The altercation itself was regrettable and was over almost before it began: the type of heated scuffle that happens countless times everyday in this crowded country, and everyday people move on with their lives.
But because this particular clash was captured on tape, and because Tea Party members went bonkers hyping it, and because right-wing media carnival barkers like Dana Loesch and Andrew Breitbart operate with no moral compass, the Gladney story blew up overnight and became a (demented) cause celebre among hardcore conservatives who hatched a weird fantasy about run-away union violence in America, not withstanding what was captured on the Gladney tape.
It's difficult to capture just how madly the right-wing media overreacted to this story, doing its best to blow it up into a seismic, Rodney King-type of event. Fox News aired at least 20 segments mentioning Gladney, according to Nexis. Glenn Beck obsessed over the story. Breitbart penned a “I Am Kenneth Gladney” column in solidarity for the Washington Times. And CNN's Lou Dobbs played dumb on a massive scale while hosting Gladney.
In the end, all the right-wing press had to show for their efforts were not-guilty verdicts stemming from misdemeanor charges.
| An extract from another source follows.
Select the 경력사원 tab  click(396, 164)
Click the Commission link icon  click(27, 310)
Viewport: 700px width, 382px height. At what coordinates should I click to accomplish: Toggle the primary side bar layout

Indeed, the glaring problem with the Gladney tale was that rather than being savagely beaten and kicked, which is how right-wing bloggers breathlessly relayed the "brutal" tale, if you watched the videotape, Gladney appeared unharmed from the one or two seconds he was on the ground. He quickly sprang to his feet and was seen calmly discussing the aftermath of the scuffle with a police officer. (It was actually one of the “union thugs” who suffered a fractured shoulder during the dust-up.)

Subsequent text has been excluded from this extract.